May 22, 2013
Study: Allosaurus Ate Less Like A Crocodile, More Like A Falcon
April Flowers for redOrbit.com — Your Universe Online
To dismember its prey, the mighty Tyrannosaurus rex thrashed its massive head from side to side. T. rex´s smaller cousin, the Allosaurus, was a more dexterous hunter and tugged at prey more like a modern day falcon, a new study from Ohio University shows.
"Apparently one size doesn't fit all when it comes to dinosaur feeding styles," said Ohio University paleontologist Eric Snively. "Many people think of Allosaurus as a smaller and earlier version of T. rex, but our engineering analyses show that they were very different predators."
A diverse team of Ohio University researchers, including experts in mechanical engineering, computer visualization and dinosaur anatomy, were led by Snively in analyzing a high-resolution cast of the five-foot-long skull plus neck of the 150-million-year-old predatory therapod, the Allosaurus. Fossils at the O´Bleness Memorial Hospital in Athens were CT-scanned to produce digital data that the authors could manipulate in a computer. Their findings were reported online in the journal Palaeontologia Electronica.
Snively collaborated with John Cotton, a mechanical engineer, to apply a specialized engineering analysis borrowed from robotics called “multibody dynamics.” This analysis allowed the researchers to run sophisticated simulations of the head and neck movements Allosaurus made when attacking prey, stripping flesh from a carcass or even just looking around.
"The engineering approach combines all the biological data–things like where the muscle forces attach and where the joints stop motion–into a single model. We can then simulate the physics and predict what Allosaurus was actually capable of doing," said Cotton, an assistant professor in the Russ College of Engineering and Technology.
The scientists had to “re-flesh” Allosaurus to figure out how the dinosaur de-fleshed a Stegosaurus. They used the anatomical structure of modern-day dinosaur relatives like birds and crocodilians combined with telltale clues on the dinosaur bones to build in neck and jaw muscles, air sinuses, the windpipe and other soft tissues into their Allosaurus 3D computer model.
"Dinosaur bones simply aren't enough," said Lawrence Witmer, Chang Professor of Paleontology in the Heritage College of Osteopathic Medicine. Witmer is the principal investigator on the National Science Foundation's (NSF) Visible Interactive Dinosaur Project that provided funding for this research. "We need to know about the other tissues that bring the skeleton to life."
The longissimus capitis superficialis is an unusually placed neck muscle that provided a key finding for the researchers. In previous studies, Snively noticed that in most predatory dinosaurs, such as T. rex, this muscle passed from the side of the neck to a bony wing on the outer back corners of the skull.

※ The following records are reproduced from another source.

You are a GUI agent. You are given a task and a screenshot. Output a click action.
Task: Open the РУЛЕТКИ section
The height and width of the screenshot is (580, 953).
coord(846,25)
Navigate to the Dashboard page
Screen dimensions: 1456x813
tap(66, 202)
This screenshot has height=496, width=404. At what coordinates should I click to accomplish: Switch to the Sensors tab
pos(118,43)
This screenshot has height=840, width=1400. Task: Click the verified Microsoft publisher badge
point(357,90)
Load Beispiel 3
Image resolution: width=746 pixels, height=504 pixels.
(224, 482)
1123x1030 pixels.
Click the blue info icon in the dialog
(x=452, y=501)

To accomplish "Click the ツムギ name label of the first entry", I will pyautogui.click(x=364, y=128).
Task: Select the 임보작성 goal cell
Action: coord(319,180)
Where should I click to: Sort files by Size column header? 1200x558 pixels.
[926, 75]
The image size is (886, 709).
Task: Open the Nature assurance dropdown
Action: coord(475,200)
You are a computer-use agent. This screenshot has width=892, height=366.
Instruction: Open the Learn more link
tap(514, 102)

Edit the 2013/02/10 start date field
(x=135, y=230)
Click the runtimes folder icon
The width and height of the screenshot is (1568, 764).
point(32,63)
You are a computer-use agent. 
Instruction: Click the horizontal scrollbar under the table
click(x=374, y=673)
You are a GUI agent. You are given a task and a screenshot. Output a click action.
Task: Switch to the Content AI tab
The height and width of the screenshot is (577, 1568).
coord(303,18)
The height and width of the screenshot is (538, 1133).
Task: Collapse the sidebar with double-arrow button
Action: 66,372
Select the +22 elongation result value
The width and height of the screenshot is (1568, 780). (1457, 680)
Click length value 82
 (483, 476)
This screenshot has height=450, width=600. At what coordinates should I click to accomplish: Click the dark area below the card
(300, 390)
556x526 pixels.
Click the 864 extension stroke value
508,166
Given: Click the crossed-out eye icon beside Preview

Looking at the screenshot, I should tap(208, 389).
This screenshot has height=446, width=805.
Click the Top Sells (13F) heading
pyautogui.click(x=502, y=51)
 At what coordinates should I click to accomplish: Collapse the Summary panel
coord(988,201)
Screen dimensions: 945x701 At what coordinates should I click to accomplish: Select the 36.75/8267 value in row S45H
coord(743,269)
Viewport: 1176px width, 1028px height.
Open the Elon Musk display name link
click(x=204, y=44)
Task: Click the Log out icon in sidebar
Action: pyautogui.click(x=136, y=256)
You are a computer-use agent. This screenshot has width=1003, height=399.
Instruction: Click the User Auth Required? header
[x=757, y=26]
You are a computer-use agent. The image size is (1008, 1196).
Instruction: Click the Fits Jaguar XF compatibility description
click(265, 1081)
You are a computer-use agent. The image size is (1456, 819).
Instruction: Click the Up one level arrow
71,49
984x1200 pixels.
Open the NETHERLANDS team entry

"This neck muscle acts like a rider pulling on the reins of a horse's bridle," explained Snively. "If the muscle on one side contracts, it would turn the head in that direction, but if the muscles on both sides pull, it pulls the head straight back."
The analysis of Allosaurus, however, revealed that the logissimus muscle attached much lower on the skull, which would have cause “head ventroflexion followed by retraction,” according to the engineering analysis.
"Allosaurus was uniquely equipped to drive its head down into prey, hold it there, and then pull the head straight up and back with the neck and body, tearing flesh from the carcass “¦ kind of like how a power shovel or backhoe rips into the ground," Snively said.
Small falcons, such as kestrels, use this same de-fleshing technique, while Tyrannosaurs like T. rex were engineered to use a grab-and-shake technique to tear off hunks of flesh like a modern day crocodile.
There is a cost to T. rex´s feeding style, according to the research team: high rotational inertia. The T. rex´s large bony and toothy skull made it hard to speed up or slow down its head or to change its course as it swung its head around. On the other hand, as the team restored the soft tissues and air sinuses, they discovered that Allosaurus had a relatively light head.
Rotational inertia is increased by having a lot of mass sitting far away from the axis of head turning, such as with the T. rex. Allosaurus´ lighter head decreases rotational inertia. You can think of this like an ice skater spinning faster and faster as she tucks her arms and legs into her body, decreasing her rotational inertia as the mass of her limbs moves closer to the axis of spinning.
"Allosaurus, with its lighter head and neck, was like a skater who starts spinning with her arms tucked in," said Snively, "whereas T. rex, with its massive head and neck and heavy teeth out front, was more like the skater with her arms fully extended “¦ and holding bowling balls in her hands. She and the T. rex need a lot more muscle force to get going."
This means that Allosaurus was a much more flexible hunter, able to move its head and neck around relatively rapidly and with considerable control. The cost of that control, however, was a loss of brute-force power that required a de-fleshing style that recruited the entire neck and body to strip flesh from the bones, much like a modern falcon.
The team intends to continue their research, using an engineering approach to explore additional differences in dinosaur feeding styles.